Tanto Lúcia, Nha Canda, – a mais velha das vendedeiras -, e outras tantas, que fugindo à situação, vão vender pelo meio das ruas do centro da cidade, desabafam dizendo que o “Mercadinho” não foi solução, mas sim “morte” para as vendedeiras.

“Aqui ninguém vem comprar. Esta alta temperatura por causa do Sol estraga os produtos num ápice. Temos tido só prejuízos. A câmara tem que encontrar melhor solução. Outras não suportaram a situação estão a vender no meio da rua. De facto, aqui ninguém aguenta. Qualquer dia vamos todas. Também temos compromissos”, exterioriza Celina outra rabidante.
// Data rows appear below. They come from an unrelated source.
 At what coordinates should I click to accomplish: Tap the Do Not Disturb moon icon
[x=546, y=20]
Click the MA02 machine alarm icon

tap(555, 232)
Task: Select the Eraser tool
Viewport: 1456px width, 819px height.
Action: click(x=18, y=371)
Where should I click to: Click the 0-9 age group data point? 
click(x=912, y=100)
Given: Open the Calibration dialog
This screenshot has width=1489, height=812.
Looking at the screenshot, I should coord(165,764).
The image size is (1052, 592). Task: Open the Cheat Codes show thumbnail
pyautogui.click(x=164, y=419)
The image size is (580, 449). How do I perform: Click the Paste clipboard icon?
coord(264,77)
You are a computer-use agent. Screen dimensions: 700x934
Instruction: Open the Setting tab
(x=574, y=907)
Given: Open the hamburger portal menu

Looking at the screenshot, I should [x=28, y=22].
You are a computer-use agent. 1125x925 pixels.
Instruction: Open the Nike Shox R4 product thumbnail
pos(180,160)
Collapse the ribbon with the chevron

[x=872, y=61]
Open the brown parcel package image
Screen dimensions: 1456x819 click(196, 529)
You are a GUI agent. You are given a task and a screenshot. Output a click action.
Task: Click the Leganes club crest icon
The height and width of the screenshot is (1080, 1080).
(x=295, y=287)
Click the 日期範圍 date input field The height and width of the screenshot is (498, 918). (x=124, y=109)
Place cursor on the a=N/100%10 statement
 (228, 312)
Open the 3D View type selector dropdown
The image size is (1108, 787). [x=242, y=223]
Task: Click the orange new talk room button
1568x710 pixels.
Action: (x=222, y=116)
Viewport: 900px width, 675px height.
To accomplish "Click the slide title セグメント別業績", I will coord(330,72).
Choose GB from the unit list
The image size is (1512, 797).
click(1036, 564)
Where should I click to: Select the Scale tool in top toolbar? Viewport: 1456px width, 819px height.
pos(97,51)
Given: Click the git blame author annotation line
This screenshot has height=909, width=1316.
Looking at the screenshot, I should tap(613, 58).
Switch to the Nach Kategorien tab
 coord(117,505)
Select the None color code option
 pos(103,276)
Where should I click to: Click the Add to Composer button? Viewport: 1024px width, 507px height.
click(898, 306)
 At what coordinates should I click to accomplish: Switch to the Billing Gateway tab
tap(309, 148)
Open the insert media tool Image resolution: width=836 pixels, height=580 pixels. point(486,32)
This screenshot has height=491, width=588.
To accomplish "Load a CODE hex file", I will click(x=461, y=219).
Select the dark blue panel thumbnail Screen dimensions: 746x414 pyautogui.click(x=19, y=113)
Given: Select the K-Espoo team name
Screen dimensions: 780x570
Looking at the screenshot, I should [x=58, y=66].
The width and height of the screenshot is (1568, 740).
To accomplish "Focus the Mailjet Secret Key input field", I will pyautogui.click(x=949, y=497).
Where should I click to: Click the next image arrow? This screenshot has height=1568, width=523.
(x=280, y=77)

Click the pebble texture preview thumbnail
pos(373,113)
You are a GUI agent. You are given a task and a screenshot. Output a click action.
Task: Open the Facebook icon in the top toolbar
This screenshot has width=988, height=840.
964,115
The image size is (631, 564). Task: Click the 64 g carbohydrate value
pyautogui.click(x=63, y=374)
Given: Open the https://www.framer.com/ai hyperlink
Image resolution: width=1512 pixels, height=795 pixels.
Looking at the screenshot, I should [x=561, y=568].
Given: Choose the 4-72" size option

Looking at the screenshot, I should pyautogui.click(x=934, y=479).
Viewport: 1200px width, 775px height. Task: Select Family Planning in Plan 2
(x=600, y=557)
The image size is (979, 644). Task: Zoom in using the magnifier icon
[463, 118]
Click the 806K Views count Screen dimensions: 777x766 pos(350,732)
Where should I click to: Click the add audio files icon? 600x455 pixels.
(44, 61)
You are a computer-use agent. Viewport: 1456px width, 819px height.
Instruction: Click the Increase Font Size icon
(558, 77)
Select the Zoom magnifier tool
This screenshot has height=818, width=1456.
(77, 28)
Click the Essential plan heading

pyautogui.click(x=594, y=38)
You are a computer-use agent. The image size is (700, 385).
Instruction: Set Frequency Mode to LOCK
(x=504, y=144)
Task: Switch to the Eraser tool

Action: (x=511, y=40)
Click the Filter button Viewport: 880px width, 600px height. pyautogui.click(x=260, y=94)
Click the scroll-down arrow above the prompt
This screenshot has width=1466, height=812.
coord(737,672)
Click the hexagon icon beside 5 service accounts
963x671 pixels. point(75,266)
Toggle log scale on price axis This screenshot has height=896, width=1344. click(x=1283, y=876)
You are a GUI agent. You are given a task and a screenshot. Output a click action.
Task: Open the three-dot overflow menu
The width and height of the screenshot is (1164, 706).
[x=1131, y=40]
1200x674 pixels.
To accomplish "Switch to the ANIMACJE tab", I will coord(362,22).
A temperatura alta é a principal queixa entre as vendedeiras que ocupam cinco das 14 bancadas, tendo a Inforpress constatado no local, que as ocupantes tapam as áreas com panos e papelões, para driblar o sol ardente que se faz sentir naquele lugar.

“Para mim é péssimo estar aqui. Isto é muito quente, não suportamos este calor. As pessoas não vêm para cá comprar. Aqui não dá”, critica Lúcia, acrescentando que o presidente Júlio Lopes foi lá no local, tendo prometido melhorar as condições, entretanto, ainda “nada foi feito”.

“Estão a gozar com a nossa cara. O sistema adoptado só nos trouxe prejuízos. Todos os dias deitamos vários quilos de produtos fora, principalmente frutas. Porque não cobrir este espaço completamente, para evitar a penetração solar e consequentemente permitir-nos melhores condições de trabalho”, questionou, indignada com a “falta” de caso dos gestores camarários.

E mesmo ao lado uma compradora também sussurrava: “mas que casta de mercado é este”.

Perante a situação, a Inforpress tentou contactar o edil Júlio Lopes, mas sem sucesso.